Physical characteristics
- • location: Sea of Okhotsk
- • coordinates: 52°43′32″N 156°13′12″E﻿ / ﻿52.725420°N 156.220058°E
- Length: 275 km (171 mi)
- Basin size: 10,800 km^{2} (4,200 sq mi)

Basin features
- State Water Register: 19080000212120000025788

= Bolshaya (river) =

The Bolshaya (Большая, upstream from its confluence with the Plotnikova: Быстрая Bystraya) is a river in the western Kamchatka Peninsula, Russia. It is used for spawning by various species of Pacific salmon. The Bolshaya (including its upper course Bystraya) is 275 km long and has a catchment area of 10,800 km2.

==Course==

The Bolshaya is the largest river in the west of the Kamchatka Peninsula. It rises in the southern end of the Eastern Range (Ganal Range), as does the river Kamchatka, which flows to the east. The sources of the Bolshaya are in the Ganalsky Range. The upper part is called the Bystraya. This is joined from the left by the Plotnikova at 58 km from the river mouth to form the Bolshaya.

The Plotnikova is 134 km long, with a catchment area of 4450 km2. There are many other tributaries, including the Nachilova and Goltsovka. The basin has more than one thousand lakes. There are mineral springs in the basin, including the notable Malkinskoye deposit. The mountains of the upper basin have exposed crystalline rocks, while lower down, the land is mostly covered in peat. The banks are lined with typical Kamchatka forest, with birch and dwarf cedar.

The river is 1–3 m deep and up to 100 m wide. It forms the Bolshaya Lake at its mouth. At its mouth the Bolshaya is more than 0.5 mi wide. It flows in a generally-southwesterly direction to the coast, where it turns and flows in a south-southeast direction for about 10 mi along the east side of a narrow sand-and-gravel spit before emptying into the Sea of Okhotsk at the end of the spit. An 1870 account said that it received the river Apatcha above the town of Bolsheretsk (Note: Not to be confused with Ust-Bolsheretsk. The original settlement of Bolsheretsk was abandoned in 1928, and the inhabitants moved to Kavalerskoye^{ru} and Ust-Bolsheretsk near the river mouth.) and then ran for 20 mi to the Sea of Okhotsk. Large boats could navigate the river to within eight miles of the town. According to the United States Hydrographic Office (1932):

This river is the largest on the west coast of Kamchatka. It forms a narrow inlet, separated from the sea by a narrow strip of sand and gravel, 13 miles long; the river mouth is near the southern end of the inlet. At 27 miles from the entrance the river is joined by its large tributary, the Bistraya River, and at the junction is the settlement of Bolsheryetsk. The settlement has telegraphic communication with Petropavlovsk. Two other rivers, the Amshigacha and the Ozernaya Srednaya also enter the inlet.

==Settlements==
The village of Malka is on left bank of the upper part of the river. The first use of the name Malka is by the French traveler Barthélemy de Lesseps in 1787. He said it had five or six huts and 15 sheds, on the bank of the Bystraya, surrounded by high mountains, with a hot spring nearby.
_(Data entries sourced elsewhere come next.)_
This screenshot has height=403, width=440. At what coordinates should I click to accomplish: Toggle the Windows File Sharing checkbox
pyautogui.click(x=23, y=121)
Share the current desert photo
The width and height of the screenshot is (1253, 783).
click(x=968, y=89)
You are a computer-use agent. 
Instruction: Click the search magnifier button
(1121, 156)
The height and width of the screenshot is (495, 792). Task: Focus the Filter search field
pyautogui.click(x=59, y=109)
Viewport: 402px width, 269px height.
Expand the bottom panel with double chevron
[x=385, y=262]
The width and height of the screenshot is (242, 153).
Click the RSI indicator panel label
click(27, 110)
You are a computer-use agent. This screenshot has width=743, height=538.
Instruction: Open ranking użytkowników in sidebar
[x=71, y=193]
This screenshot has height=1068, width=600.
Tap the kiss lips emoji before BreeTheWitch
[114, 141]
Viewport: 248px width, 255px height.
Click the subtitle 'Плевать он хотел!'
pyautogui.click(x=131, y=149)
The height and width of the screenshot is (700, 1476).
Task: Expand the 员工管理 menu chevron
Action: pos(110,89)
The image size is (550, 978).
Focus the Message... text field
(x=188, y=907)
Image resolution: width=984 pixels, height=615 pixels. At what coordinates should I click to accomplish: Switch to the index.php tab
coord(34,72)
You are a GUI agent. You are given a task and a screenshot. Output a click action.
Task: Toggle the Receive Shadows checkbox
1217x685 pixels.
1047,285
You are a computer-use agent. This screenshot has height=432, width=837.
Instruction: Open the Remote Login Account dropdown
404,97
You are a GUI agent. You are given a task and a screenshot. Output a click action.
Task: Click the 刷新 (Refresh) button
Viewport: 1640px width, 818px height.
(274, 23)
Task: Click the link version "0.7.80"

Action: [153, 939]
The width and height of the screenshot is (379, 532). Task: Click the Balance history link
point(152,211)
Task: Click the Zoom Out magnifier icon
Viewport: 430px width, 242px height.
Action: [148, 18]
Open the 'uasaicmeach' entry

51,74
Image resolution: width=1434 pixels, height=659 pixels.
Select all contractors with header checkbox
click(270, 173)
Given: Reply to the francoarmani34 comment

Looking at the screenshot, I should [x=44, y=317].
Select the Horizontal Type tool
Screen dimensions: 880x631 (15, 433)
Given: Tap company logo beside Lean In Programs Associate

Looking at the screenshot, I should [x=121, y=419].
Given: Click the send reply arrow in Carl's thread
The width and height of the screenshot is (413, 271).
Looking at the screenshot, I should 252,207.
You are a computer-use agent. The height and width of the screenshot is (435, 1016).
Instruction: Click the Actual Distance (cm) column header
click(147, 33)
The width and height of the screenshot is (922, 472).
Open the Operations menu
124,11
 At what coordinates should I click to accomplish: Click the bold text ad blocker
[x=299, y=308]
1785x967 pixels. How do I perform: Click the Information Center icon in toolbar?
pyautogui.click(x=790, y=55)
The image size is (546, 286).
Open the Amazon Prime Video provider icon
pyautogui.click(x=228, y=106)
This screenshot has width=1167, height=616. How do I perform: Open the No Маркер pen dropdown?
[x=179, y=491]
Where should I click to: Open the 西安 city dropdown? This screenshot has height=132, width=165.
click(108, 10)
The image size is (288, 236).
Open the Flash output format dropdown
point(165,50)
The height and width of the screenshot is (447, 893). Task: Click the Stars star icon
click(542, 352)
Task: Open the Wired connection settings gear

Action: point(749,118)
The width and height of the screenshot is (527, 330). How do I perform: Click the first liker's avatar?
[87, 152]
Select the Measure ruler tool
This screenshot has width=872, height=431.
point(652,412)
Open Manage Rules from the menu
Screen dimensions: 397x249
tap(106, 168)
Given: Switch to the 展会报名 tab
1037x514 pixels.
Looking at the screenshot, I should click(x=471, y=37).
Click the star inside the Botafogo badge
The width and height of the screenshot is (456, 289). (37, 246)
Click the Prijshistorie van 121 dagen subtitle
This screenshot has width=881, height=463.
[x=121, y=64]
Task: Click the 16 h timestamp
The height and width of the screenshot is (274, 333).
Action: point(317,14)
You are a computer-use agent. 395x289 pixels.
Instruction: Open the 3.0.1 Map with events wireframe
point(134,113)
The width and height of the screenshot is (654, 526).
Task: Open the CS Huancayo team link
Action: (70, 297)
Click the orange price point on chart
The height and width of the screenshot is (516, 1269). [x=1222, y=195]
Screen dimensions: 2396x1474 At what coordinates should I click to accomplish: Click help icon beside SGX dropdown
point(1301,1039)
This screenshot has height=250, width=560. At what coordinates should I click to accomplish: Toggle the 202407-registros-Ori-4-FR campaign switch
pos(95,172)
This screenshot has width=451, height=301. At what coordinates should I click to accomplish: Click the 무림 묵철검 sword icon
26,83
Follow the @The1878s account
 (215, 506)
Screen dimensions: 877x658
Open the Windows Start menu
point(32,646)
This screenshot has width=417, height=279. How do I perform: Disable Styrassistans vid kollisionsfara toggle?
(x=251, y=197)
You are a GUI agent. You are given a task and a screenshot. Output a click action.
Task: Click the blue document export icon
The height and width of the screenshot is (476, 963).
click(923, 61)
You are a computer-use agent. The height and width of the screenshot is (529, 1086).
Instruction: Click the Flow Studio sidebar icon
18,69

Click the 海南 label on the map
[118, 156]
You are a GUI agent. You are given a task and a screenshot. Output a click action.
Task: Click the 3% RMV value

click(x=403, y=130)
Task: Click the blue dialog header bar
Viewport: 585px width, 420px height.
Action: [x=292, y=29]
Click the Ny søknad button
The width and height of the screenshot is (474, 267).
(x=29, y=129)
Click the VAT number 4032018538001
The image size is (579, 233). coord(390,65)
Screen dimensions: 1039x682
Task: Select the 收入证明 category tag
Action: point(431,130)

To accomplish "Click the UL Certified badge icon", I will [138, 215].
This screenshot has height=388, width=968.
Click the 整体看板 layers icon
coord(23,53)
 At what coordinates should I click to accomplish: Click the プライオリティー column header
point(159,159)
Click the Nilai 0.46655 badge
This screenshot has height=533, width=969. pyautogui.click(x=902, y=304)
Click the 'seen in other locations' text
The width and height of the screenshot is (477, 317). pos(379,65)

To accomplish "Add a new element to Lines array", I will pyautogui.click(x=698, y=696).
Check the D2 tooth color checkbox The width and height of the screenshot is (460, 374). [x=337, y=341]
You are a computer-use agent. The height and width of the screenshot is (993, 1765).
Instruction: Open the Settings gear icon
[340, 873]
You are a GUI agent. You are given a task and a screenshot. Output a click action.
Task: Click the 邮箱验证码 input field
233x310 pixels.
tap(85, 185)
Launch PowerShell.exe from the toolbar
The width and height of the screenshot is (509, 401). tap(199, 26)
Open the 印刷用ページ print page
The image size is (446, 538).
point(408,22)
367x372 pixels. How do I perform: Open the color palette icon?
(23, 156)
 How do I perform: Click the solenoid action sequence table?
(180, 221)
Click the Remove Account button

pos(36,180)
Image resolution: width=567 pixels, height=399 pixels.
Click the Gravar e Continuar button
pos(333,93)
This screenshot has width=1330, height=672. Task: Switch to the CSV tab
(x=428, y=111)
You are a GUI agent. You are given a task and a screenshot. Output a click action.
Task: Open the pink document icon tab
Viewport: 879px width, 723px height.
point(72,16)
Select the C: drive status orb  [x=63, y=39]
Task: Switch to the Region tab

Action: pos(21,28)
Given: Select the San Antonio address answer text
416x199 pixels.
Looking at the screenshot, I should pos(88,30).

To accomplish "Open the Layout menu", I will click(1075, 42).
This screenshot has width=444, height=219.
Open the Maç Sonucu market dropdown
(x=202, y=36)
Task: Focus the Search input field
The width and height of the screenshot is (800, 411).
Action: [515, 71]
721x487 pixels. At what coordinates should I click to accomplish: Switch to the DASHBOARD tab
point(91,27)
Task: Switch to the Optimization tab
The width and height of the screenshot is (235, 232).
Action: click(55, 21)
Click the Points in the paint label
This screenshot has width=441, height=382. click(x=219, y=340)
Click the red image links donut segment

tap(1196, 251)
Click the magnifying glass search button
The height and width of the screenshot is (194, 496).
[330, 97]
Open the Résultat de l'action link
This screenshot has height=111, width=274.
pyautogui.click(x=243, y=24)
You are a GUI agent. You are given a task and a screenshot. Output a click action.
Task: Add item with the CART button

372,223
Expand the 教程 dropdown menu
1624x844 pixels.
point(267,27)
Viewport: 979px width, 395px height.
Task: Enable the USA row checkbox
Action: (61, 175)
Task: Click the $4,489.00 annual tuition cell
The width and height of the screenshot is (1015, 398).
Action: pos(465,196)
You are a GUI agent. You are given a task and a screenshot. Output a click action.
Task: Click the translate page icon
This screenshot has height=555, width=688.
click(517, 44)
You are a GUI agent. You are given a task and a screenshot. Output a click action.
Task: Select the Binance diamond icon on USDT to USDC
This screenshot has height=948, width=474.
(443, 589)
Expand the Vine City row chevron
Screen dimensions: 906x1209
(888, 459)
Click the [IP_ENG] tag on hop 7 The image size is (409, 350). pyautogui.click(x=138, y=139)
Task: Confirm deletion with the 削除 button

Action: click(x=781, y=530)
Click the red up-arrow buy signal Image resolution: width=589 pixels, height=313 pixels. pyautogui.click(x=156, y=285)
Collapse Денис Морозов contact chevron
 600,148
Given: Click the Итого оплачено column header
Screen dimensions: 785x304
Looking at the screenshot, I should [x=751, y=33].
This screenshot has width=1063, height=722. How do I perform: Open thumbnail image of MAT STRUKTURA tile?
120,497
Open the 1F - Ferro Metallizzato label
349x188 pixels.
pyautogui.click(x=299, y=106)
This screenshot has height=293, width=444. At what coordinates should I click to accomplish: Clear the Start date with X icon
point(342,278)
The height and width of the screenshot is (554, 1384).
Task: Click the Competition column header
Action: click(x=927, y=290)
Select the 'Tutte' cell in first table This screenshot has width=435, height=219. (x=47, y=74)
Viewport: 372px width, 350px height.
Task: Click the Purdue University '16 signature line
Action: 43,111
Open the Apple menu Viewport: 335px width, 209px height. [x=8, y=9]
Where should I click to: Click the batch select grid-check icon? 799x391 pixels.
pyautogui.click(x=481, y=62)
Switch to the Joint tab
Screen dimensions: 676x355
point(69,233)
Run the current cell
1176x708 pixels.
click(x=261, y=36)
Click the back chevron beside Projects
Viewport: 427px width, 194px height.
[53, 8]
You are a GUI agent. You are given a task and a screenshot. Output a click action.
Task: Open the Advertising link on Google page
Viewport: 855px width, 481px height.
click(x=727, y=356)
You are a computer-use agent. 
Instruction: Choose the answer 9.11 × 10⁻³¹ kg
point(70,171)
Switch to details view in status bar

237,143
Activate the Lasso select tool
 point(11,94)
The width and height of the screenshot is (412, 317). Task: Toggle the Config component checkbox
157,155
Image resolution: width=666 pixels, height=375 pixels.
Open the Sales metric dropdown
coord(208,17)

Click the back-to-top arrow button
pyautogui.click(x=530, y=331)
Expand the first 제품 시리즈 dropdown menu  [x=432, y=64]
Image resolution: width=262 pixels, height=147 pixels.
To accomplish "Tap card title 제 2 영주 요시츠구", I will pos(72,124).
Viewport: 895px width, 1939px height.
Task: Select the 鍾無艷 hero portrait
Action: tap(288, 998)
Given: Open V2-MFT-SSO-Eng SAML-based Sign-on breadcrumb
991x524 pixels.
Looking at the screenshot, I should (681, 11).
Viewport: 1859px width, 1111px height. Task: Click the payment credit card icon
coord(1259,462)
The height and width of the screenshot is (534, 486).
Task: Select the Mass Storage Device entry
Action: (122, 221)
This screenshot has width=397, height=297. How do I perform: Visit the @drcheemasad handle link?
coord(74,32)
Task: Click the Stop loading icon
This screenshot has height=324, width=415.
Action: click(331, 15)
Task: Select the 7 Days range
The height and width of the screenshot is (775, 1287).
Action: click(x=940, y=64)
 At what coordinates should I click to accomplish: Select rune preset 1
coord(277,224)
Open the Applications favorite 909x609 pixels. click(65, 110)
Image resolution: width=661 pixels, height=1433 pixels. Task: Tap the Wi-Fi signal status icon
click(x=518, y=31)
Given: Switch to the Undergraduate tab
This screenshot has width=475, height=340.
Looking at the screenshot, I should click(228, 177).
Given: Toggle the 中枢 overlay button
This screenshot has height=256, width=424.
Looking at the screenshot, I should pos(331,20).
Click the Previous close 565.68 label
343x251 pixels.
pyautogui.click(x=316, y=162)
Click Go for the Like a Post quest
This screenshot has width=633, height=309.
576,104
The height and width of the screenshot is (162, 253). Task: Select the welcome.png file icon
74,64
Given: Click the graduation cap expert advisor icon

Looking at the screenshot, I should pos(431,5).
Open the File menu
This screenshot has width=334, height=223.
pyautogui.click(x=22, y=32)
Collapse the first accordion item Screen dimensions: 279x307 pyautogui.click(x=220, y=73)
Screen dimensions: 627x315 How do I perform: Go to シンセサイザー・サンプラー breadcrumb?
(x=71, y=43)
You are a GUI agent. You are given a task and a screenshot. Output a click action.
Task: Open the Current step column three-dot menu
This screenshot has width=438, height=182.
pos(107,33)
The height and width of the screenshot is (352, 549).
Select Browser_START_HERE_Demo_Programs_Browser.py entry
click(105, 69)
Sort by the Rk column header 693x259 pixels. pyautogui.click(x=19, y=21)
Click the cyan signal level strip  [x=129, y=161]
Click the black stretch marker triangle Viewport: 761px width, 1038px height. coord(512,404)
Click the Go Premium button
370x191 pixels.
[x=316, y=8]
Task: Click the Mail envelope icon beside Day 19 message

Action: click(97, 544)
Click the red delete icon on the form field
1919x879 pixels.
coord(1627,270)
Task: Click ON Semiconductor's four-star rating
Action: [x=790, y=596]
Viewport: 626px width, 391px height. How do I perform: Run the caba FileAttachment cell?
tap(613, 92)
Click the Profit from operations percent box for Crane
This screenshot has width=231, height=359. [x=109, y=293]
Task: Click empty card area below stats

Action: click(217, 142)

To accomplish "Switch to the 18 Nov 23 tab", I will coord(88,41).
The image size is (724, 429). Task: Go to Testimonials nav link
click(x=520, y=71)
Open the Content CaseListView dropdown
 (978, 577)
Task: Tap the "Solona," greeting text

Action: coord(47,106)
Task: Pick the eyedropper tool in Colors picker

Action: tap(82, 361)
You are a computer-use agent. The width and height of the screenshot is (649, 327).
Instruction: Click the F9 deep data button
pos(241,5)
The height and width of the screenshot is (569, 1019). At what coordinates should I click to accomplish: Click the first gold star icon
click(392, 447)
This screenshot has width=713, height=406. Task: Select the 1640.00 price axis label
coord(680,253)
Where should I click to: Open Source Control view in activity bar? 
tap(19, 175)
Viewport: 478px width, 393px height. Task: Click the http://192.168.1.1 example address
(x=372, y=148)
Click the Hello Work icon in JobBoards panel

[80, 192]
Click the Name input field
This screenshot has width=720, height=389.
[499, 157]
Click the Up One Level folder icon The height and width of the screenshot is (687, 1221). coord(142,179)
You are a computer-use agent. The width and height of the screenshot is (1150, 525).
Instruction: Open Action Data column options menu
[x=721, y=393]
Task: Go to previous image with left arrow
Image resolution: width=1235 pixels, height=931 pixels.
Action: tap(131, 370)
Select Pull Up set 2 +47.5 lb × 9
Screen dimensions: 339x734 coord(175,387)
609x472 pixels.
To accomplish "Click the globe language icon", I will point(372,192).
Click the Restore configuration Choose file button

The village of Bolsheretsk was located near the point where the Reka Bolshaya and Reka Bystraya converge, about 10 mi upstream of Ust-Bolsheretsk. In the late 1920s, the people of that village on the islands decided to relocate to a more convenient location on the Kavalerskaya channel 6 mi down the river. In the spring of 1928, there were already three houses on the Kavalerskaya channel, and two more were under construction. The new village was formed by 1930. Until 1990, it was called the Bolsheretsky state farm (Большерецкий совхоз) after its location on the right bank of the Bolshaya. In 1990 it was renamed Kavalerskoye.

==Russian exploration==
Russian explorers led by Vladimir Atlasov reached the river at the end of the 17th century, and the first map of the region was based on their accounts. The Cossack geographer Semyon Remezov mentioned the river at the start of the 18th century, calling it "Kiksha". This is probably close to the original Itelmen language name, from the word "kyg", which means "river". "Reka Bolshaya" means "Big River" in Russian. The name Bolshaya was given in the 18th century to distinguish it from the other, smaller rivers in the region.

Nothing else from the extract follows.